Many machine learning (ML) models have been developed for use in the ICU, but their effectiveness in new settings is uncertain due to a lack of external validation. A study showed that less than one-third of Food and Drug Administration (FDA) approved ML models have undergone multisite assessment. In addition, only 11% of  ICU prediction models have been externally validated. 

The ICU is a popular area of application for ML models due to the large volume of continuously monitored patient data. ML models have been developed in the ICU to predict sepsis onset, COVID-19 disease progression, and mortality and readmission. Clinicians are increasingly being presented with ML vendors who claim their technology will revolutionise clinical workflows, environments, and patient outcomes. To ensure that these models are effective, clinicians must understand the necessary quality assessment steps that must be taken before implementation in their local setting. 

A study was conducted to evaluate the performance of a decision support tool based on an ML model for predicting readmission or death within seven days after ICU discharge. The tool was tested before, during, and after retraining and recalibration to assess its effectiveness in new settings. The study was conducted in two ICUs in tertiary care centres in the Netherlands.

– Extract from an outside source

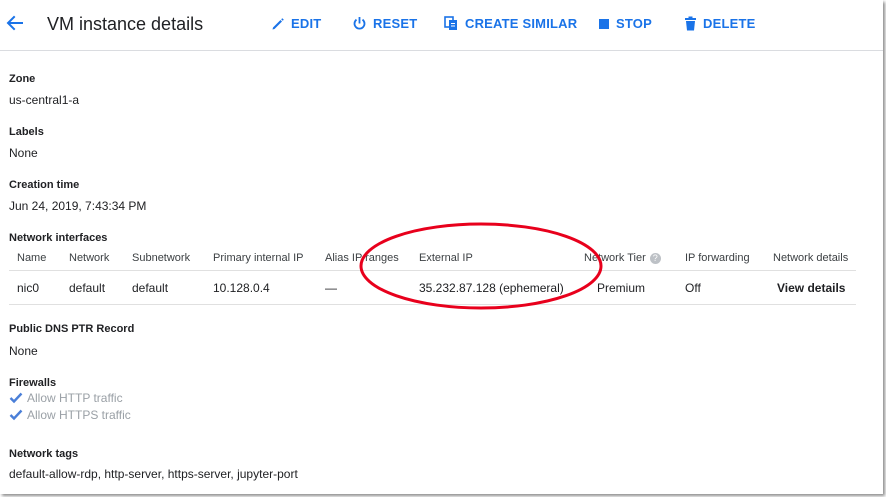  I want to click on stop-label: STOP, so click(634, 24).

This study describes the development and validation of a gradient-boosted ML model using electronic health record data from 2004 to 2021. An independent validation of the model was also conducted using data from 2011 to 2019 from a different tertiary care centre.

Findings show moderate discrimination (AUC of 0.72) in the external validation, which improved after retraining and recalibration (AUC of 0.79). The study found that the machine learning model had difficulty achieving generalisability despite similarities in patient population, healthcare context, and model specification. However, retraining focused on disease severity monitoring, and ICU specialty improved the model's predictive performance.

These findings emphasise the importance of external validation and retraining before using ML models in new settings. The results highlight that these steps should be considered by clinicians and decision-makers when evaluating and implementing new ML models in their local healthcare setting.